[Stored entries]
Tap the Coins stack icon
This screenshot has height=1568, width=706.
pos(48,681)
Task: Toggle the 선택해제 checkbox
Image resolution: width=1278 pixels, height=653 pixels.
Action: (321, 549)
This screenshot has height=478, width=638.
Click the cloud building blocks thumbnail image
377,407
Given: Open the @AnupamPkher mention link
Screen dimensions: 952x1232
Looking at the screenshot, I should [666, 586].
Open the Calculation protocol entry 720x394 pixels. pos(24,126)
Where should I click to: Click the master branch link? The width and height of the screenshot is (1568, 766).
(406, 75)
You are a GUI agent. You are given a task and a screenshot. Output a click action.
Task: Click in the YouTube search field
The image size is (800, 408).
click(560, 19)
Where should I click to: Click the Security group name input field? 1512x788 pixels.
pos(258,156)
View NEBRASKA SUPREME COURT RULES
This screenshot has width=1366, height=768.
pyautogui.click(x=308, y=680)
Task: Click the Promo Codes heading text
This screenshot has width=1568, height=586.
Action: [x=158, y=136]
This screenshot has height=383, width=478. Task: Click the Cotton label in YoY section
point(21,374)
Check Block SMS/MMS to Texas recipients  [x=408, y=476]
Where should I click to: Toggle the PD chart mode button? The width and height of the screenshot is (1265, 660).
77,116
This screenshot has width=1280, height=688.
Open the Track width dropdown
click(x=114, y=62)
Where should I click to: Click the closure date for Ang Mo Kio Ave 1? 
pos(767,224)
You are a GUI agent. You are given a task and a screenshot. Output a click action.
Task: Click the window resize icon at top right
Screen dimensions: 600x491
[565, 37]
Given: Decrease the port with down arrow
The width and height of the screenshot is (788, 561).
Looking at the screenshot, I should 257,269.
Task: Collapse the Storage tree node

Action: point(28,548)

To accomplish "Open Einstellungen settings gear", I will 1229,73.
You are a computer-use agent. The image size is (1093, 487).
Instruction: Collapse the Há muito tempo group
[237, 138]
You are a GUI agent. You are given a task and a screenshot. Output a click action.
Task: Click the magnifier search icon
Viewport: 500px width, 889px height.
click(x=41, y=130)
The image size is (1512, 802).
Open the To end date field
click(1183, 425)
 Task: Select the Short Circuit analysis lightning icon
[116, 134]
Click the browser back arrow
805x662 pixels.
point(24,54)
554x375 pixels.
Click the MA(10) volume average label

» What you are asked to do:
Output every record above, exactly as written.

» Written reply:
Tap the Coins stack icon
This screenshot has height=1568, width=706.
pos(48,681)
Task: Toggle the 선택해제 checkbox
Image resolution: width=1278 pixels, height=653 pixels.
Action: (321, 549)
This screenshot has height=478, width=638.
Click the cloud building blocks thumbnail image
377,407
Given: Open the @AnupamPkher mention link
Screen dimensions: 952x1232
Looking at the screenshot, I should [666, 586].
Open the Calculation protocol entry 720x394 pixels. pos(24,126)
Where should I click to: Click the master branch link? The width and height of the screenshot is (1568, 766).
(406, 75)
You are a GUI agent. You are given a task and a screenshot. Output a click action.
Task: Click in the YouTube search field
The image size is (800, 408).
click(560, 19)
Where should I click to: Click the Security group name input field? 1512x788 pixels.
pos(258,156)
View NEBRASKA SUPREME COURT RULES
This screenshot has width=1366, height=768.
pyautogui.click(x=308, y=680)
Task: Click the Promo Codes heading text
This screenshot has width=1568, height=586.
Action: [x=158, y=136]
This screenshot has height=383, width=478. Task: Click the Cotton label in YoY section
point(21,374)
Check Block SMS/MMS to Texas recipients  [x=408, y=476]
Where should I click to: Toggle the PD chart mode button? The width and height of the screenshot is (1265, 660).
77,116
This screenshot has width=1280, height=688.
Open the Track width dropdown
click(x=114, y=62)
Where should I click to: Click the closure date for Ang Mo Kio Ave 1? 
pos(767,224)
You are a GUI agent. You are given a task and a screenshot. Output a click action.
Task: Click the window resize icon at top right
Screen dimensions: 600x491
[565, 37]
Given: Decrease the port with down arrow
The width and height of the screenshot is (788, 561).
Looking at the screenshot, I should 257,269.
Task: Collapse the Storage tree node

Action: point(28,548)

To accomplish "Open Einstellungen settings gear", I will 1229,73.
You are a computer-use agent. The image size is (1093, 487).
Instruction: Collapse the Há muito tempo group
[237, 138]
You are a GUI agent. You are given a task and a screenshot. Output a click action.
Task: Click the magnifier search icon
Viewport: 500px width, 889px height.
click(x=41, y=130)
The image size is (1512, 802).
Open the To end date field
click(1183, 425)
 Task: Select the Short Circuit analysis lightning icon
[116, 134]
Click the browser back arrow
805x662 pixels.
point(24,54)
554x375 pixels.
Click the MA(10) volume average label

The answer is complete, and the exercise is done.